Die Einstiegshürden für das Gaming

Ein letzter Mosaikstein des Nerdhaften am Videospiel ließ sich lange nicht beiseiteschieben:

Es bedarf eines beträchtlichen Aufwandes an Geld und vor allem Zeit, um sie in vollem Umfang zu erleben. Ob der heimische Rechner neben Büroaufgaben auch aktuelle Spiele stemmen kann, sollte schon beim Kauf bedacht werden und erfordert für die meisten Menschen einen schmerzhaft tiefen Griff in die Geldbörse. Neben dem Geld steht dessen Zwillingsschwester Zeit, welche ebenfalls großzügig ausbezahlt werden will: Viele Spiele, auch solche, die erzählerische Substanz zu ihrem Fokus machen, entlassen die Spielenden erst nach über 30 Stunden in den Zustand des sehnsüchtigen Trennungsschmerzes, während die Credits über den schwarzen Bildschirm rollen. Spiele vom Kaliber eines ästhetisch sowie narrativ hoch gewürdigten „Death Stranding“ lassen sich nicht eben am Wochenende einschieben, sondern bauen ihren Sog über Monate auf, der dann eher dem Soundtrack einer Jahreszeit entspricht. Wer verfügt heute schon noch über solche Ressourcen?
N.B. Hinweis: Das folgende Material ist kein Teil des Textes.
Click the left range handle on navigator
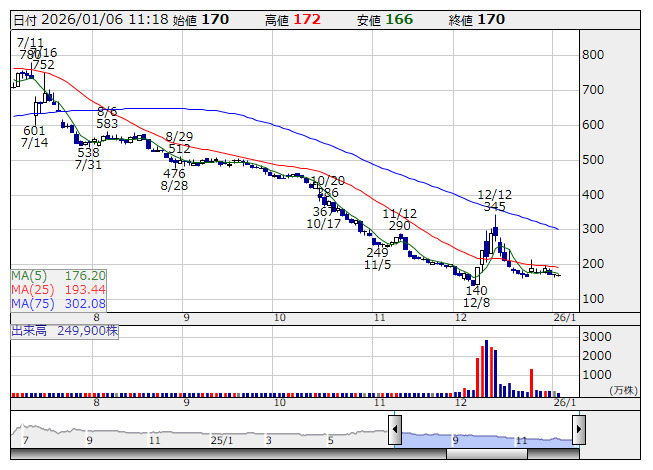The height and width of the screenshot is (470, 653). [395, 430]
An diese Stelle trat nun, unter dem Radar der Öffentlichkeit, das Programmspiel. „Indie“ lautet hier das Stichwort, gemeint sind kleinere Produktionsstätten, die mit weniger Mitarbeitenden, mit weniger technischem Bombast eine intimere Auseinandersetzung anstreben. Nicht zuletzt die seit den 10er-Jahren immer zugänglicheren Entwicklungstools sowie die wachsende Reichweite digitaler Verteilungsmöglichkeiten ebneten so den Weg für einen Markt für Spielerinnen und Spieler, die zunehmend gelangweilt damit verfuhren, das hundertste Gewehr nachzuladen oder den tausendsten Drachen mit dem Schwert zu erschlagen.
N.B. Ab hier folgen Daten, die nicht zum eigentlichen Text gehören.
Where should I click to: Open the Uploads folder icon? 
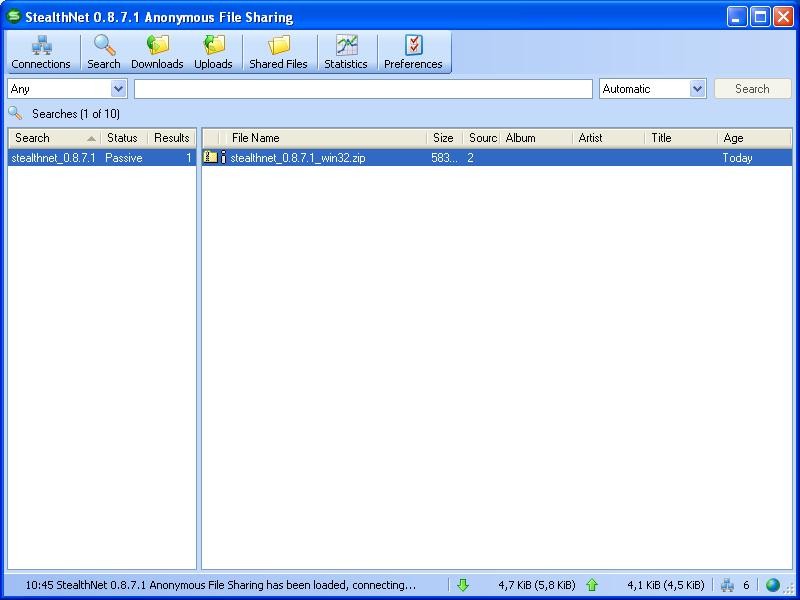pos(214,45)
Indiespiele erkennen die Nöte einer Gesellschaft an, in der Aufmerksamkeit teuer ist und ungern gewährt wird, in der die neueste technische Innovation eine geringere Rolle spielt als die preisgünstiger darzustellende, abstrakte Ästhetik einer guten Spielidee.

Ein Spiel, welches innerhalb von drei Stunden erzählt, wofür ein AAA-Produkt (das Äquivalent zum Hollywood-Spiel) vierzig Stunden braucht? Warum eigentlich nicht? Ein Spiel, in dem das Prinzip von „Button – Awesome“ verworfen wird zugunsten einer nachdenklichen oder ernsthaft nach Tiefe suchenden Langsamkeit, die die Spielenden mitunter auf die Rolle reduziert, in einer Welt schlicht zu flanieren? Oder eines, in dem nur noch Entscheidungen getroffen werden, ohne die Spielfigur überhaupt zu bewegen? Was sollte dagegensprechen? Warum die Spielenden nicht in die Rolle einer oder eines Grenzbeamten stecken, den ganzen (virtuellen) Tag am Stuhl gefesselt, während die einzige Interaktion im Entgegennehmen von Anweisungen des totalitären Arbeitgebers, im Überprüfen der Einlass suchenden Geflüchteten besteht, in der Hoffnung, selbst nicht entlassen zu werden, wenn man zu entgegenkommend über deren Schicksal urteilt?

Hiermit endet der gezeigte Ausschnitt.